↓↓↓

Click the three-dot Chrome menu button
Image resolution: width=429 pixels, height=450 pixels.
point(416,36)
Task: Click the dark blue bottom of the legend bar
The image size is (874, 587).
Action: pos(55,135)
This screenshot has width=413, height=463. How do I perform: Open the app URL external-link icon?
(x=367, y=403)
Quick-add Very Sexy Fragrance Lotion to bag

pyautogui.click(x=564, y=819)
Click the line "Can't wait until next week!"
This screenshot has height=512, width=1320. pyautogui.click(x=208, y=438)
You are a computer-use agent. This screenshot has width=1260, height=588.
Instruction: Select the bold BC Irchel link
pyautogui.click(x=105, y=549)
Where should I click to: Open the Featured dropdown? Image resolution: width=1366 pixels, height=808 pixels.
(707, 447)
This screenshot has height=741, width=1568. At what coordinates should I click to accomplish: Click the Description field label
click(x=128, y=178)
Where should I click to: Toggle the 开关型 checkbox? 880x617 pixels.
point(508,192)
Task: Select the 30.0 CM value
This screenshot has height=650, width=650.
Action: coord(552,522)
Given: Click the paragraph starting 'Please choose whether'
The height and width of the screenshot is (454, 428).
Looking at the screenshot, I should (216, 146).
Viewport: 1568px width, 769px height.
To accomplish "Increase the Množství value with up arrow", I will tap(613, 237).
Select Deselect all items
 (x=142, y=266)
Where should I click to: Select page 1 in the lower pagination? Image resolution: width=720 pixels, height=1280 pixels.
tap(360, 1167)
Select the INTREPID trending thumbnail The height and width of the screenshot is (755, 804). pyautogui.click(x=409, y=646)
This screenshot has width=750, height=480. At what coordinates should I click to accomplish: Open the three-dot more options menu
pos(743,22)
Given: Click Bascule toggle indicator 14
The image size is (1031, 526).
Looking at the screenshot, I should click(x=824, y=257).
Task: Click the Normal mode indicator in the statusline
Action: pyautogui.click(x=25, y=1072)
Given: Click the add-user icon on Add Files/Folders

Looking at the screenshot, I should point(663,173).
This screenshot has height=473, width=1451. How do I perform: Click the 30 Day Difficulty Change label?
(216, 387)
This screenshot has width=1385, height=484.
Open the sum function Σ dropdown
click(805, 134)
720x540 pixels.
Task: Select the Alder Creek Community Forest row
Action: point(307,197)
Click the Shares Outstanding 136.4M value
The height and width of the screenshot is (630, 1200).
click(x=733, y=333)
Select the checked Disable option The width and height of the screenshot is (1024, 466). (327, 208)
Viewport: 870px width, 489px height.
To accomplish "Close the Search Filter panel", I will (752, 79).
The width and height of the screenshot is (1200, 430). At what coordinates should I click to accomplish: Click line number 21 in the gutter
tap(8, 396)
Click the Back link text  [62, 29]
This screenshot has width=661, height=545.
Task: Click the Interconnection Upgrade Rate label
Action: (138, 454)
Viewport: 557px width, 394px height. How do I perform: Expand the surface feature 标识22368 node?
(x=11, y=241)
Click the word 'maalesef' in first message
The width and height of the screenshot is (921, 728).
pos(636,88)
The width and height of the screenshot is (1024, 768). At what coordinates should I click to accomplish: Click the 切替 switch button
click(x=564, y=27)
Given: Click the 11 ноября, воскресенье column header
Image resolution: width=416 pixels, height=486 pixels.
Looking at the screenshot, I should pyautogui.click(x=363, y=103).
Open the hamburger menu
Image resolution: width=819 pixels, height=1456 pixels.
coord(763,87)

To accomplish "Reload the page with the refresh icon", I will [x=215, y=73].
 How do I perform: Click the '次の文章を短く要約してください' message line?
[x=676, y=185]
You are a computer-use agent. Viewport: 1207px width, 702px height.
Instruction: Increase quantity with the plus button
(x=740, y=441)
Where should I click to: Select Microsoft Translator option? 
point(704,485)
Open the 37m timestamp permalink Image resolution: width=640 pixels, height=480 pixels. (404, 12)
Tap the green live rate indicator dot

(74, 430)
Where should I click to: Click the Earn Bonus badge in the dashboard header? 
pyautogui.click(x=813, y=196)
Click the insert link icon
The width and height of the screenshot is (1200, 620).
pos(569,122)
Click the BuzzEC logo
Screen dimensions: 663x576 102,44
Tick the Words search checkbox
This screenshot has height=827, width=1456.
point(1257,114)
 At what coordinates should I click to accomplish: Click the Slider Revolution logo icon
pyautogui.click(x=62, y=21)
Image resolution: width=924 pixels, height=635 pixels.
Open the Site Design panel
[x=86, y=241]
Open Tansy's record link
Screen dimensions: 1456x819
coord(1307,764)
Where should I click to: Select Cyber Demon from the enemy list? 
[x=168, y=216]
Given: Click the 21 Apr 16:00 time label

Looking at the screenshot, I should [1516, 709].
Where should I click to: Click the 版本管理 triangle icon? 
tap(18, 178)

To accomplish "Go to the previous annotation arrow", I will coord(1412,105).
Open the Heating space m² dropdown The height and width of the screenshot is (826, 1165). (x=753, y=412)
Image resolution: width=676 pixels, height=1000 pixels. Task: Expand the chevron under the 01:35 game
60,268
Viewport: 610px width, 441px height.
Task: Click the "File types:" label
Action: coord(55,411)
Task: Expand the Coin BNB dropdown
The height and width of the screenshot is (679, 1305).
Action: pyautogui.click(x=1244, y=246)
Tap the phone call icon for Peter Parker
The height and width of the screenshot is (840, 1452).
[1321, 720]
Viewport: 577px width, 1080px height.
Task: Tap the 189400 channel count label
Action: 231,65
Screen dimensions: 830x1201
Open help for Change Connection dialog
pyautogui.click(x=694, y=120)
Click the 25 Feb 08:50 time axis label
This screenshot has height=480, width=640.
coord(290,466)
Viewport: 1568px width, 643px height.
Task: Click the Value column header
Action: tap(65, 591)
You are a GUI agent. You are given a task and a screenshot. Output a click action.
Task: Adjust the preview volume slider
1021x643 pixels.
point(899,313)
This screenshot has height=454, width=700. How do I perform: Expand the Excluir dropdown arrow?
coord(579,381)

↑↑↑

Give every line of the listing again. Keep each one exact.

Click the three-dot Chrome menu button
Image resolution: width=429 pixels, height=450 pixels.
point(416,36)
Task: Click the dark blue bottom of the legend bar
The image size is (874, 587).
Action: pos(55,135)
This screenshot has width=413, height=463. How do I perform: Open the app URL external-link icon?
(x=367, y=403)
Quick-add Very Sexy Fragrance Lotion to bag

pyautogui.click(x=564, y=819)
Click the line "Can't wait until next week!"
This screenshot has height=512, width=1320. pyautogui.click(x=208, y=438)
You are a computer-use agent. This screenshot has width=1260, height=588.
Instruction: Select the bold BC Irchel link
pyautogui.click(x=105, y=549)
Where should I click to: Open the Featured dropdown? Image resolution: width=1366 pixels, height=808 pixels.
(707, 447)
This screenshot has height=741, width=1568. At what coordinates should I click to accomplish: Click the Description field label
click(x=128, y=178)
Where should I click to: Toggle the 开关型 checkbox? 880x617 pixels.
point(508,192)
Task: Select the 30.0 CM value
This screenshot has height=650, width=650.
Action: coord(552,522)
Given: Click the paragraph starting 'Please choose whether'
The height and width of the screenshot is (454, 428).
Looking at the screenshot, I should (216, 146).
Viewport: 1568px width, 769px height.
To accomplish "Increase the Množství value with up arrow", I will tap(613, 237).
Select Deselect all items
 (x=142, y=266)
Where should I click to: Select page 1 in the lower pagination? Image resolution: width=720 pixels, height=1280 pixels.
tap(360, 1167)
Select the INTREPID trending thumbnail The height and width of the screenshot is (755, 804). pyautogui.click(x=409, y=646)
This screenshot has width=750, height=480. At what coordinates should I click to accomplish: Open the three-dot more options menu
pos(743,22)
Given: Click Bascule toggle indicator 14
The image size is (1031, 526).
Looking at the screenshot, I should click(x=824, y=257).
Task: Click the Normal mode indicator in the statusline
Action: pyautogui.click(x=25, y=1072)
Given: Click the add-user icon on Add Files/Folders

Looking at the screenshot, I should point(663,173).
This screenshot has height=473, width=1451. How do I perform: Click the 30 Day Difficulty Change label?
(216, 387)
This screenshot has width=1385, height=484.
Open the sum function Σ dropdown
click(805, 134)
720x540 pixels.
Task: Select the Alder Creek Community Forest row
Action: point(307,197)
Click the Shares Outstanding 136.4M value
The height and width of the screenshot is (630, 1200).
click(x=733, y=333)
Select the checked Disable option The width and height of the screenshot is (1024, 466). (327, 208)
Viewport: 870px width, 489px height.
To accomplish "Close the Search Filter panel", I will (752, 79).
The width and height of the screenshot is (1200, 430). At what coordinates should I click to accomplish: Click line number 21 in the gutter
tap(8, 396)
Click the Back link text  [62, 29]
This screenshot has width=661, height=545.
Task: Click the Interconnection Upgrade Rate label
Action: (138, 454)
Viewport: 557px width, 394px height. How do I perform: Expand the surface feature 标识22368 node?
(x=11, y=241)
Click the word 'maalesef' in first message
The width and height of the screenshot is (921, 728).
pos(636,88)
The width and height of the screenshot is (1024, 768). At what coordinates should I click to accomplish: Click the 切替 switch button
click(x=564, y=27)
Given: Click the 11 ноября, воскресенье column header
Image resolution: width=416 pixels, height=486 pixels.
Looking at the screenshot, I should pyautogui.click(x=363, y=103).
Open the hamburger menu
Image resolution: width=819 pixels, height=1456 pixels.
coord(763,87)

To accomplish "Reload the page with the refresh icon", I will [x=215, y=73].
 How do I perform: Click the '次の文章を短く要約してください' message line?
[x=676, y=185]
You are a computer-use agent. Viewport: 1207px width, 702px height.
Instruction: Increase quantity with the plus button
(x=740, y=441)
Where should I click to: Select Microsoft Translator option? 
point(704,485)
Open the 37m timestamp permalink Image resolution: width=640 pixels, height=480 pixels. (404, 12)
Tap the green live rate indicator dot

(74, 430)
Where should I click to: Click the Earn Bonus badge in the dashboard header? 
pyautogui.click(x=813, y=196)
Click the insert link icon
The width and height of the screenshot is (1200, 620).
pos(569,122)
Click the BuzzEC logo
Screen dimensions: 663x576 102,44
Tick the Words search checkbox
This screenshot has height=827, width=1456.
point(1257,114)
 At what coordinates should I click to accomplish: Click the Slider Revolution logo icon
pyautogui.click(x=62, y=21)
Image resolution: width=924 pixels, height=635 pixels.
Open the Site Design panel
[x=86, y=241]
Open Tansy's record link
Screen dimensions: 1456x819
coord(1307,764)
Where should I click to: Select Cyber Demon from the enemy list? 
[x=168, y=216]
Given: Click the 21 Apr 16:00 time label

Looking at the screenshot, I should [1516, 709].
Where should I click to: Click the 版本管理 triangle icon? 
tap(18, 178)

To accomplish "Go to the previous annotation arrow", I will coord(1412,105).
Open the Heating space m² dropdown The height and width of the screenshot is (826, 1165). (x=753, y=412)
Image resolution: width=676 pixels, height=1000 pixels. Task: Expand the chevron under the 01:35 game
60,268
Viewport: 610px width, 441px height.
Task: Click the "File types:" label
Action: coord(55,411)
Task: Expand the Coin BNB dropdown
The height and width of the screenshot is (679, 1305).
Action: pyautogui.click(x=1244, y=246)
Tap the phone call icon for Peter Parker
The height and width of the screenshot is (840, 1452).
[1321, 720]
Viewport: 577px width, 1080px height.
Task: Tap the 189400 channel count label
Action: 231,65
Screen dimensions: 830x1201
Open help for Change Connection dialog
pyautogui.click(x=694, y=120)
Click the 25 Feb 08:50 time axis label
This screenshot has height=480, width=640.
coord(290,466)
Viewport: 1568px width, 643px height.
Task: Click the Value column header
Action: tap(65, 591)
You are a GUI agent. You are given a task and a screenshot. Output a click action.
Task: Adjust the preview volume slider
1021x643 pixels.
point(899,313)
This screenshot has height=454, width=700. How do I perform: Expand the Excluir dropdown arrow?
coord(579,381)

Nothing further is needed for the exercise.